L’ARCA DI NOE’
Kircher
02/03/2001
Nel 1675 prendendo spunto almeno formalmente dall’esegesi biblica esce a Roma il testo kircheriano intitolato Arca Nöe, studio incentrato sulla storia del Diluvio Universale e l’Arca di Noè.
Questo è uno di quei temi che pone lo studioso tedesco in una condizione di difficoltà, costretto ad un bivio tra le convinzioni religiose e la curiosità del conoscitore. Un antefatto va posto all’inizio di questo processo: a metà del XVII secolo il Sant’Uffizio condannò la tesi secondo la quale il Diluvio Universale narrato nell’Antico Testamento sarebbe stato un evento limitato alla regione medio orientale. La scoperta dei nuovi continenti, ovviamente, aveva fatto supporre l’impossibilità di una catastrofe atmosferica che avesse potuto coinvolgere anche le Americhe e l’Oriente.
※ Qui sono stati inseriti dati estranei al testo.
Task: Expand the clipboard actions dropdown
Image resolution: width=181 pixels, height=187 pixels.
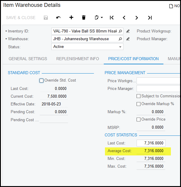Action: pyautogui.click(x=98, y=18)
Kircher quindi si avvicina alla zoologia partendo da una base scritturale. Da studioso, si rende conto di alcune incongruenze legate all’estinzione delle specie animali, e, come in altri casi simili (il caso Galileo su tutti), tenta di trovare una terza via che metta d’accordo le nuove tendenze di pensiero con le tradizioni testamentarie. Dopo aver ricostruito una grande barca su tre piani di circa 1500 metri quadrati, per poter aver davanti ai suoi occhi lo spazio avuto a disposizione dallo stesso Noè, il gesuita intuisce che l’Arca non avrebbe potuto contenere tutti gli animali esistenti ed è così che passa ad un’eliminazione sistematica delle specie che sicuramente non avrebbero trovato posto accanto al patriarca ed ai suoi familiari. I primi esclusi sono naturalmente gli animali acquatici che avrebbero vissuto facilmente anche nel diluvio, poi quelli ritenuti nati per generazione spontanea (creduta possibile fino ad inizio XIX secolo) come insetti e rettili. La selezione non risolve completamente i problemi di Kircher che infine decide di eliminare tutti gli animali cosiddetti “ibridi” nati dall’accoppiamento di due specie diverse. In quest’ultima categoria lo studioso dimostra tutti i suoi limiti scientifici, ma allo stesso tempo conferma il suo essere uomo barocco e come tale affascinato dalla cose che destano meraviglia: tra gli incroci, infatti, inserisce il mulo (cavallo-asino), ma poi ne inventa altri molto improbabili come la giraffa che secondo lui sarebbe nata tra un leopardo ed un cammello, oppure l’armadillo figlio di un riccio e di una tartaruga.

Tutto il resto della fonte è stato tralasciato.